Producing invalid primitive values == undefined behavior?


Here are a couple of things Rustonomicon says are undefined behavior:

  • Reading uninitialized memory
  • Producing invalid primitive values:
  1. dangling/null references
  2. a bool that isn’t 0 or 1
  3. an undefined enum discriminant
  4. a char outside the ranges [0x0, 0xD7FF] and [0xE000, 0x10FFFF]
  5. A non-utf8 str

Notice it says “reading uninitialized memory”, not “producing uninitialized memory” and also that it says “producing invalid primitive values”, not “reading invalid primitive values”. I interpret this so that it’s undefined behavior to create an invalid primitive value even if you never read the value in its invalid state. Please clarify if I’m interpreting this correctly or not.

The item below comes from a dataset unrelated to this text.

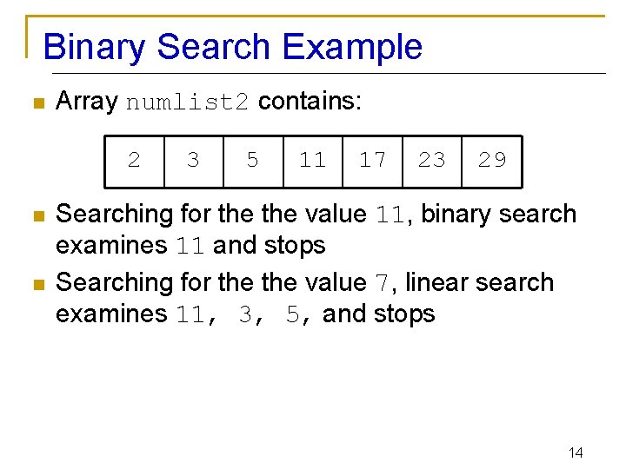Click the yellow bullet beside Array numlist2
Screen dimensions: 626x469
pos(37,104)
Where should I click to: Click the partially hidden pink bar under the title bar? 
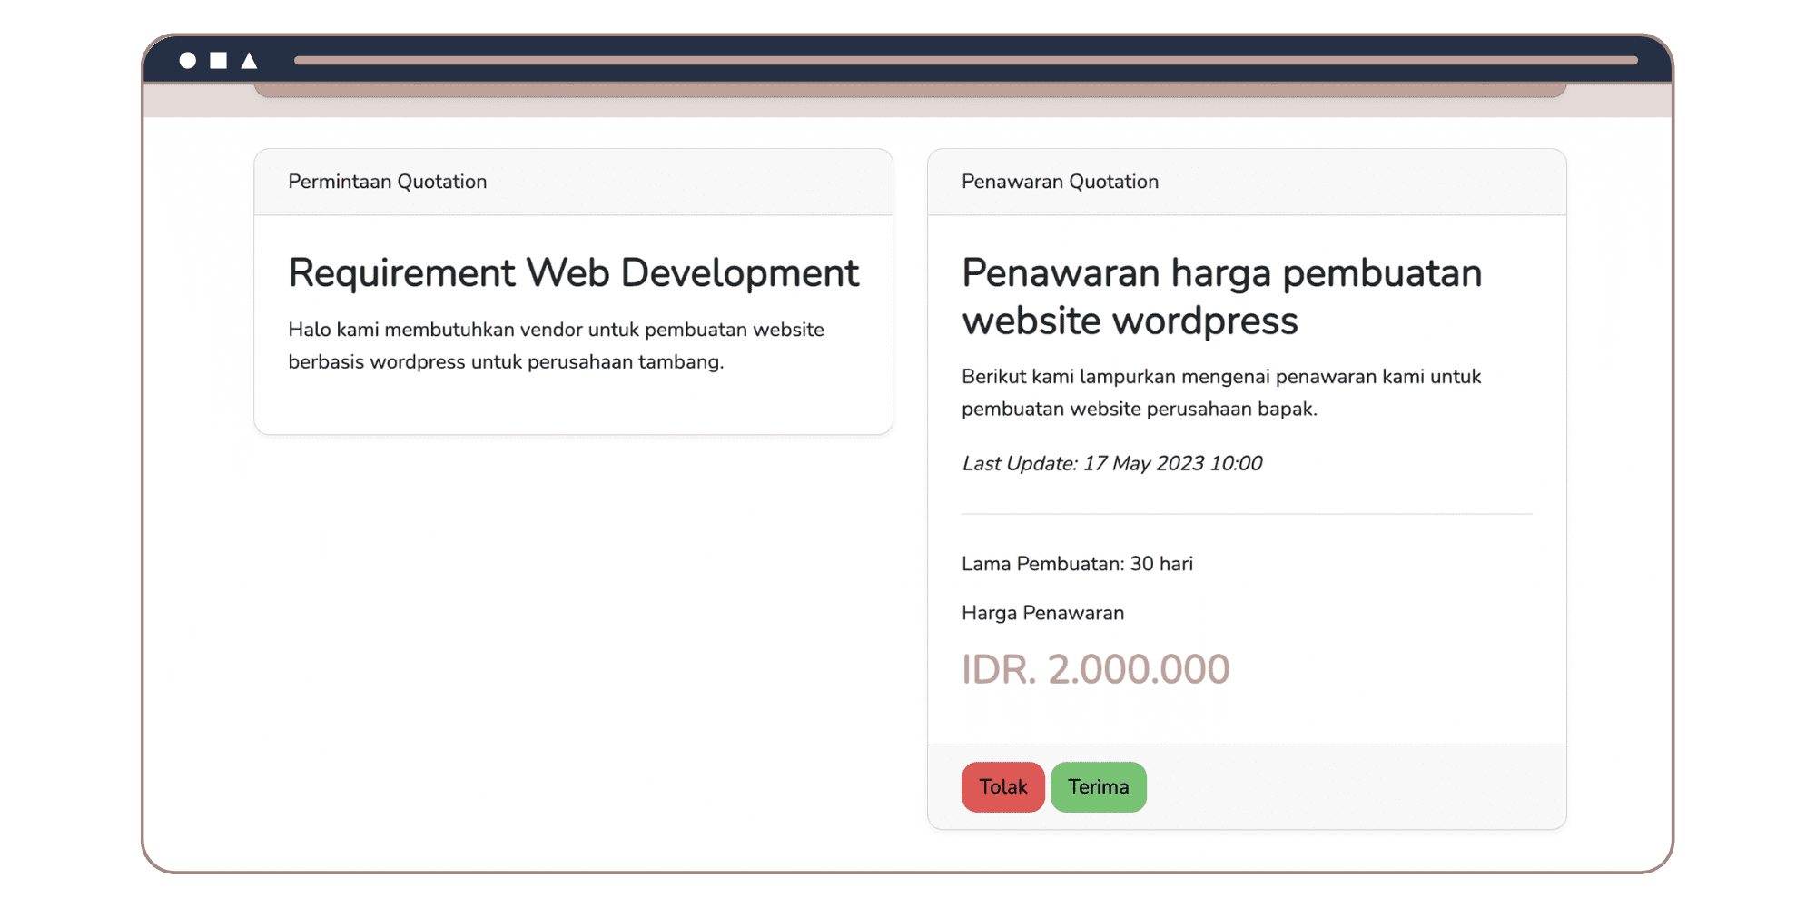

For example, the following things would be considered undefined behaviour according to my interpretation of the Rustonomicon:

// May produce an invalid char value
let mut a: char = unsafe { std::mem::uninitialized() };
let a = 'A';

enum Enum { Foo, Bar }
// May produce an invalid Enum value
let mut e: Enum = unsafe { std::mem::uninitialized() };
e = Enum::Foo;


These are the kinds of questions that are still being hashed out in the work to formalize the unsafe guidelines and memory model, but I believe the usage here of uninitialized is valid. The docs specifically talk about the bool case, for example:

There’s an important distinction between uninitialized values and invalid values - invalid values can’t exist, while uninitialized values can’t be read.


A couple of interesting implications of this:

It is sometimes UB to use mem::zeroed but not mem::uninitialized if the value you’re creating is invalid when zeroed (e.g. a reference or Box type).

It is (maybe?) UB to instantiate an uninhabited type like ! via mem::uninitialized since it has no valid values.